AJR: Rads can help put radiation risk in perspective
Although radiologists have a reasonable level of understanding of radiation risk, referring physicians don’t have ready access to information about radiation exposure and seem to have less of an understanding about the risk of radiogenic cancer, offered Stephen Balter, PhD, of the departments of radiology and medicine at Columbia University Medical Center in New York City, in an interview.
Radiation physics at a glance
Balter and colleagues sought to clarify risk and re-frame the discussion by reviewing other risks of imaging and medical procedures.
The researchers shared basic principles of radiation physics. Specifically, reducing dose can degrade image quality to the point of a non-diagnostic scan, which can lead to repeat studies and increased dose. Balter also referred to the uncertain science of radiation risk, writing, “No single radiation quantity… precisely and accurately correlates with an individual’s cancer risk.” That’s because dose varies by procedure, site, patient, organ, age and sex.
Other uncertainties stem from the mathematical extrapolations that are the basis of dose-risk models, including the Linear No-Threshold (LNT) model. That is, most patients do not reach the lifetime dose of 100 mSv that the models are based on. However, radiogenic cancers cannot usually be demonstrated at lower levels, so models extrapolate data. Consequently, models are associated with substantial uncertainty that “severely limit the utility of the model for risk estimation in individuals and small groups.”
Although both the National Council on Radiation Protection and Measurements (NCRP) and the International Commission on Radiological Protection (ICRP) caution against applying the LNT model without factoring in age and health status, some researchers and the media have largely ignored the recommendations and used the model to link CT and other imaging studies to cancer deaths, adding to the state of alarm and increased concern among patients, noted the authors.

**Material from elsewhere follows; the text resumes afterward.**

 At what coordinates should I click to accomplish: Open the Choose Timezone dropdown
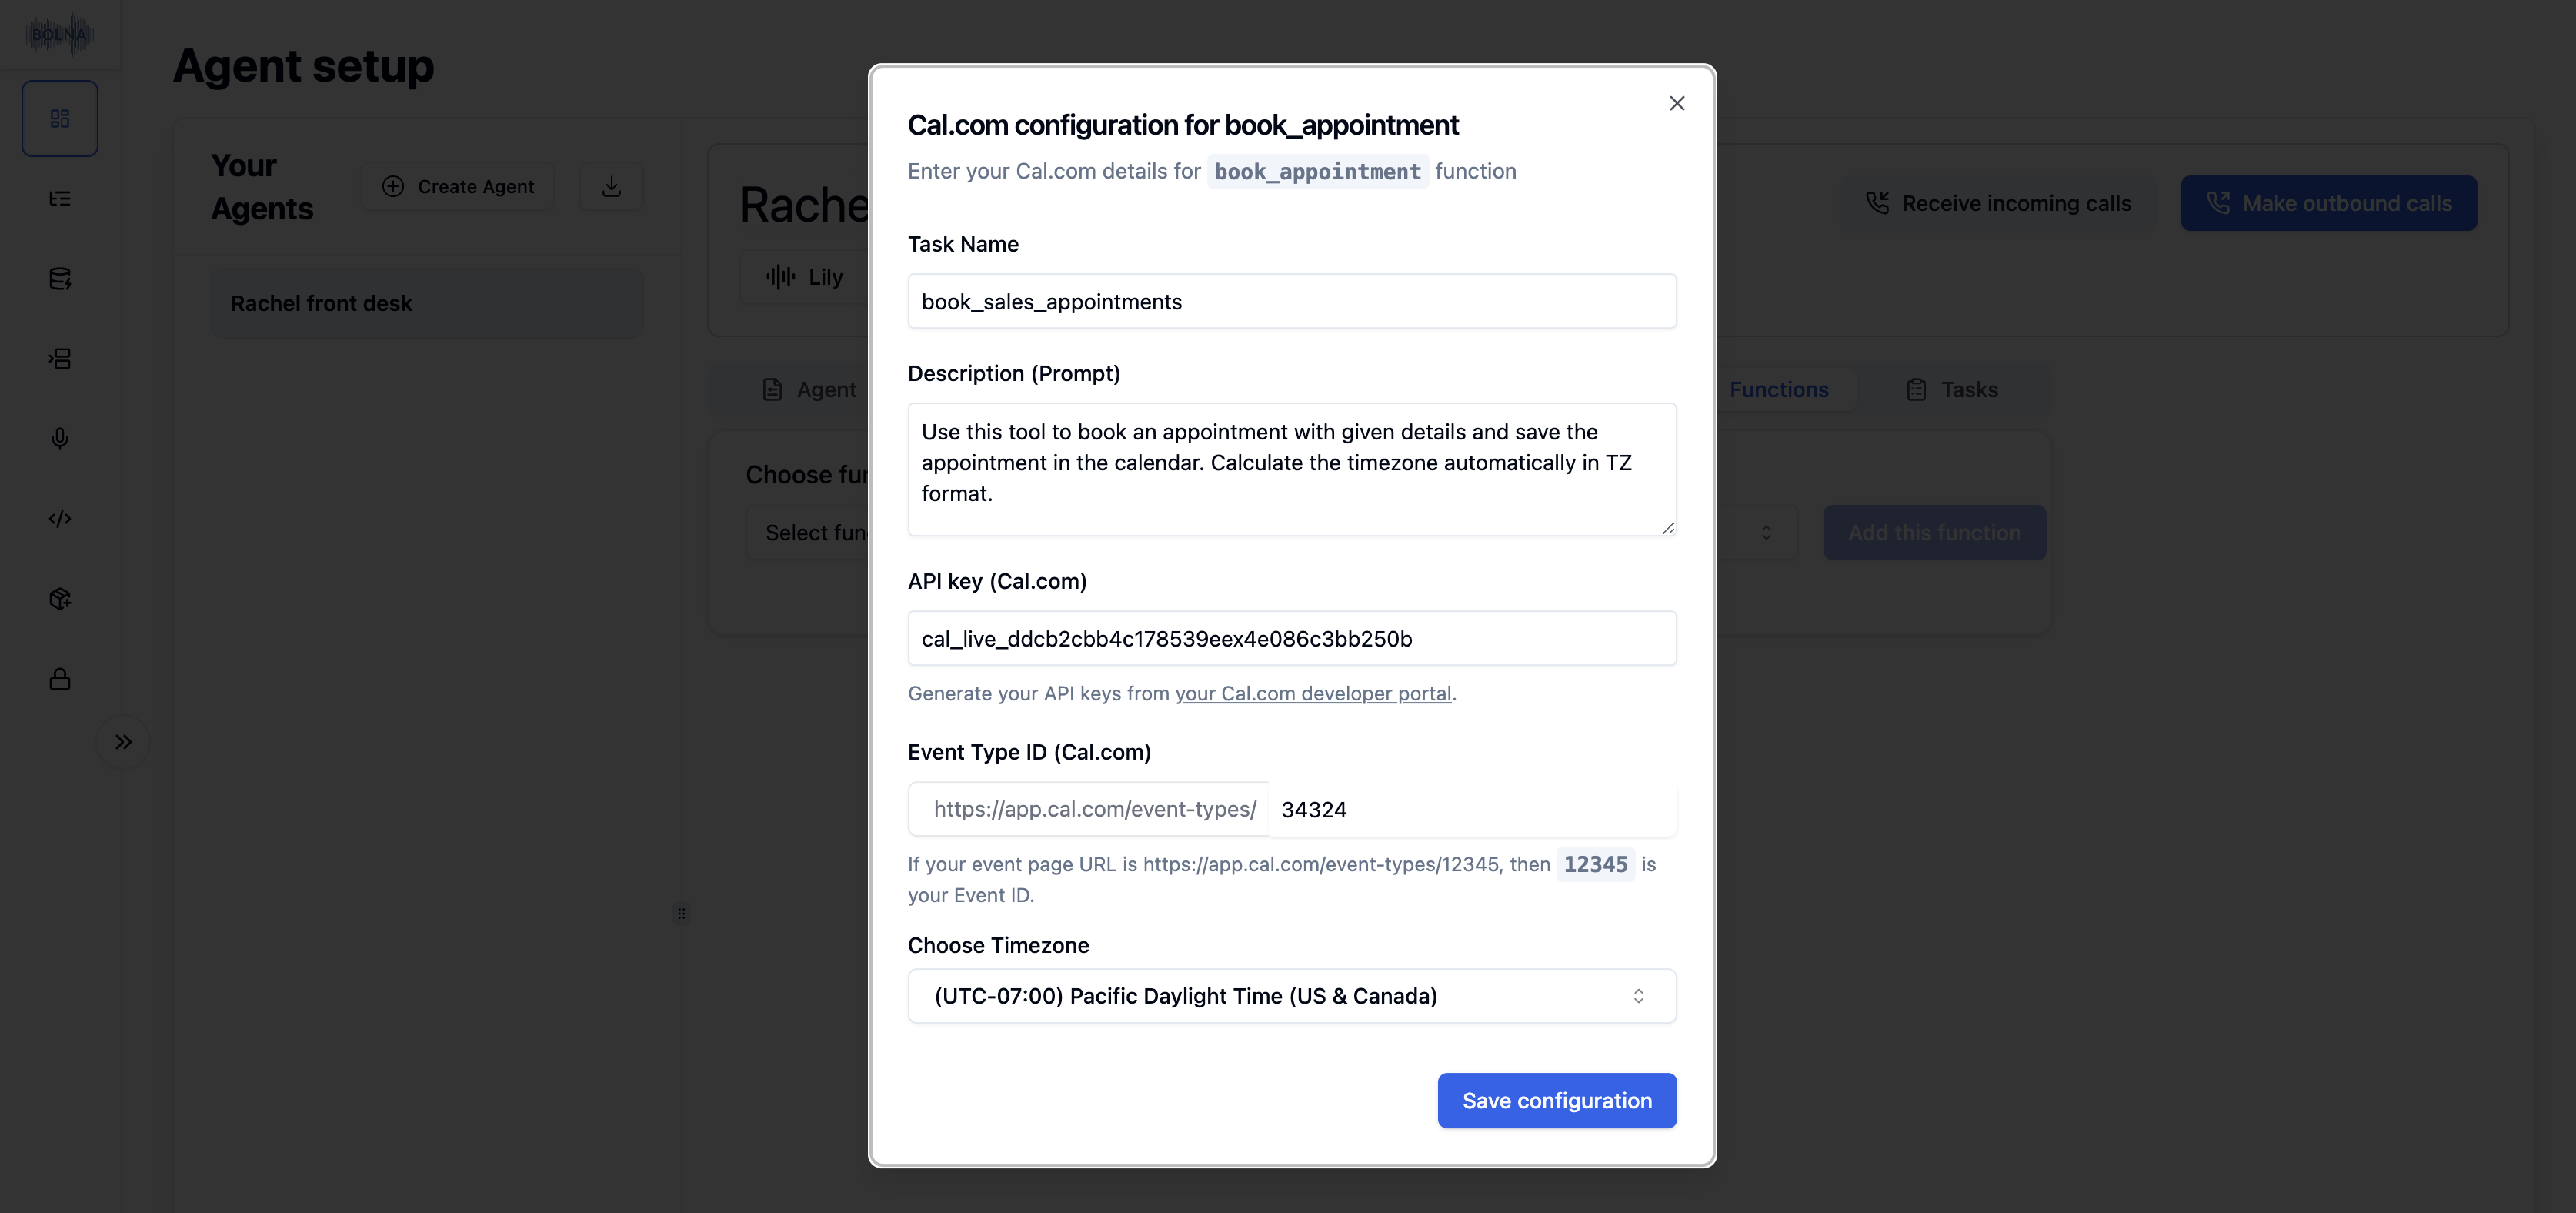coord(1291,996)
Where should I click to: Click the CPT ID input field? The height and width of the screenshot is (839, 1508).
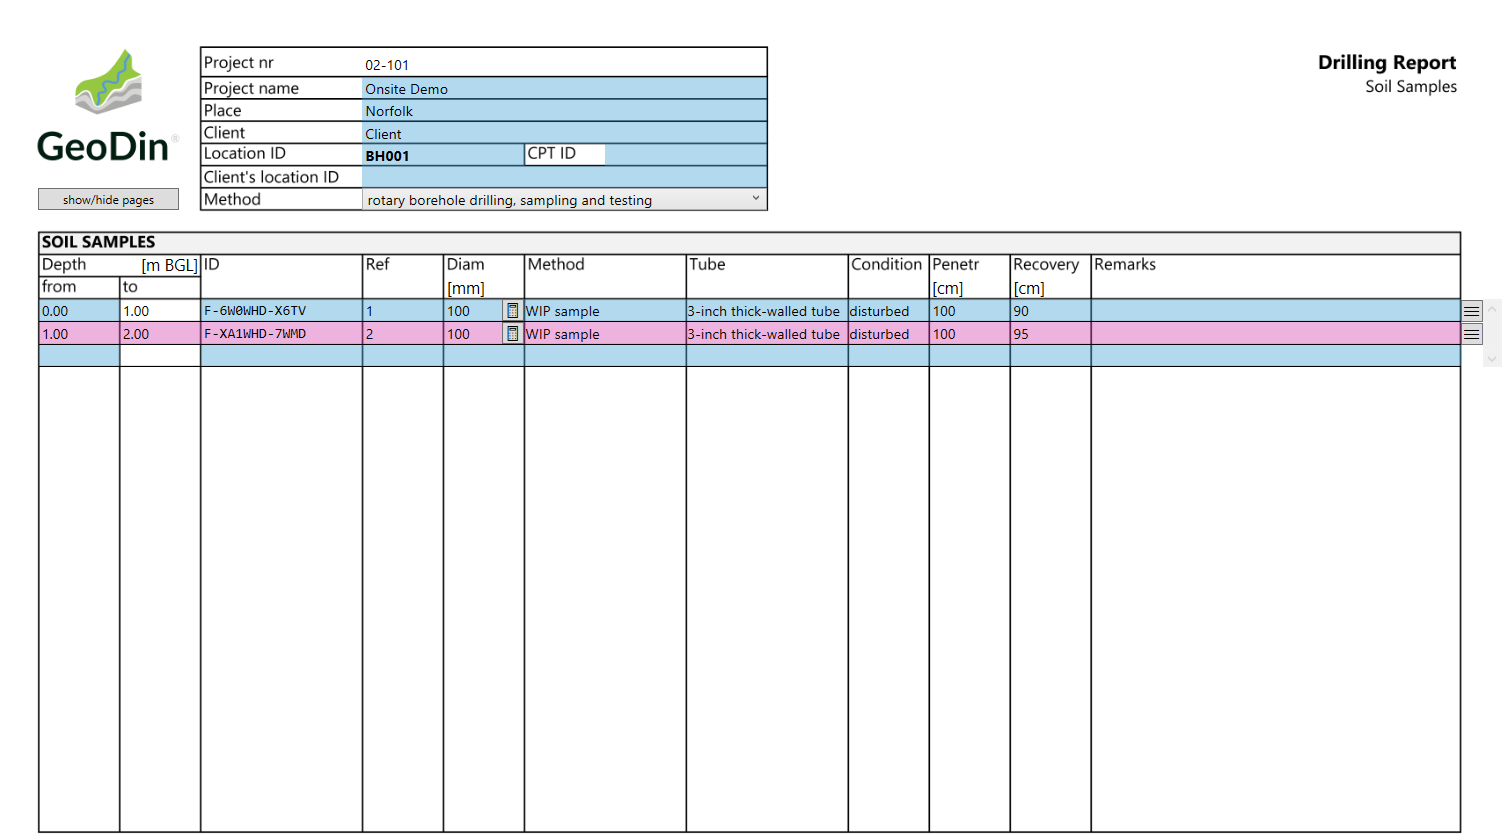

Other math is more certain. For example, Balter pointed out natural cancer probability and its increasing incidence with age, noting that approximately 55 percent of males and 40 percent of females will be diagnosed with cancer in their lifetimes. Given the latent period between initiation of radiogenic cancer and clinical disease, “the practical risk of inducing a clinically relevant radiogenic cancer decreases with decreasing time between irradiation and end of life,” he noted.
Risks in clinical practice
Radiogenic cancer risks should be weighed with the study’s potential medical benefits as well as the risks of alternative procedures including other diagnostic exams, invasive procedures or not performing the imaging study, offered Balter.
Procedure-related acute risks and natural history effects related to the disease are often fairly clear. In contrast, radiogenic cancer is more difficult to correlate.
“There is a need to balance the immediate consequences of even low frequency of acute effects against disease progression and radiation risks,” asserted Balter, who cited the example of patients with clinically suspected appendicitis, in which CT has a diagnostic accuracy of almost 100 percent.
Leveraging data from previous studies, Balter and colleagues projected that appendiceal CT saves approximately three lives annually by preventing deaths associated with unnecessary negative appendectomies. In this scenario, appendiceal CT might produce two fatal radiogenic cancers. The net savings, stated Balter, is one life. “Two people are protected from immediate surgical death at a late (20 to 30 year) cancer risk. They’ve gained life years and quality of life.” What’s more, CT improved the differential diagnosis and saved nearly $450 per patient, offered the researchers.
Balter and colleagues then turned to coronary CT angiography (CTA), which is associated with twice the radiation dose of conventional angiography (10 mSv vs. 5 mSv, respectively), producing estimated lifetime cancer risks of 0.05 percent and 0.025 percent, respectively. However, actual risks are lower owing to the older age of most CTA patients.
In contrast, the list of conventional angiography risks is lengthy and includes myocardial infarction, major bleeding, vascular complications and infection. “Coronary CTA may be a better choice when there is a clinical need to visualize the coronary arteries but a low expectation of finding treatable disease,” offered Balter and colleagues.
Ultimately, the concern, summarized Balter, is that while radiation risks should be considered and reasonable steps taken to reduce dose, too much attention to such risks may detract attention from other risks and potential benefits. “This may not be in the patient’s best interest.”
Radiologists can help address the problem, he said, by helping to educate those on the front line of the radiation risk discussion--referring physicians and technologists.